A good rehearsal this morning - we began work on the Lady Gaga fugue! It's an innocuous educational piece written for strings, that uses the chorus from her song "Bad Romance" as the fugue subject, or main melody. Cool though, and my first introduction to Lady Gaga! Some more work on Szewczyk, Mozart and Bach... the Bach Air, with its slowly moving melodic lines, is very difficult - when one of the students told me "Kurdish students find slow music really difficult to play without mistakes," I told him the truth - ALL students find slow music difficult. But it's coming along! I know that this music is quite demanding, and that I can be, too. But I believe the group is aware of the musical rewards we're already achieving with these pieces. (I'm told that "Air" means something rude in Arabic... so I have to figure out what else to call the piece... uh oh.)
Lunch outside - it's a lot like Miami in August, but drier... One feels sorry for the fellow who brews the delicious cardamon tea. However, with generous clumps of sugar, it's hard not order another cup. They drink it without milk, so it's very hot. Instead of waiting, they pour some tea into the saucer, drinking from there until the tea-glass has cooled down! It's very sensible!

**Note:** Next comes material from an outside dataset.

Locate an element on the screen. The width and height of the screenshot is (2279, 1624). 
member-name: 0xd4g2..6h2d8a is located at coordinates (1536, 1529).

I think this might be the first year there are two violinists on faculty (the other is Marc Thayer, still a fantastic violinist, even after becoming national treasure/guru in the US world of orchestral community partnerships). SO, we're playing the first movement of the Brahms A Minor String Quartet. The last time I played it was with the same cellist, Bruce Walker, back at the Monteux School. It's GREAT to be playing with him, Marc, and Greg Hurley the violist and also a conductor.
Afternoon conducting class was good, and followed by some more chamber music. Dinner was a large gathering at the Divan restaurant near the hotel, and included some past students. One of them, from here in Suli, has a younger brother who's studying violin at the same festival where my wife teaches. (Karen is Principal English Horn at the Eastern Music Festival in Greensboro, NC.) I may be able to keep up on my Kurdish, and it just proves how TINY the musical world can be!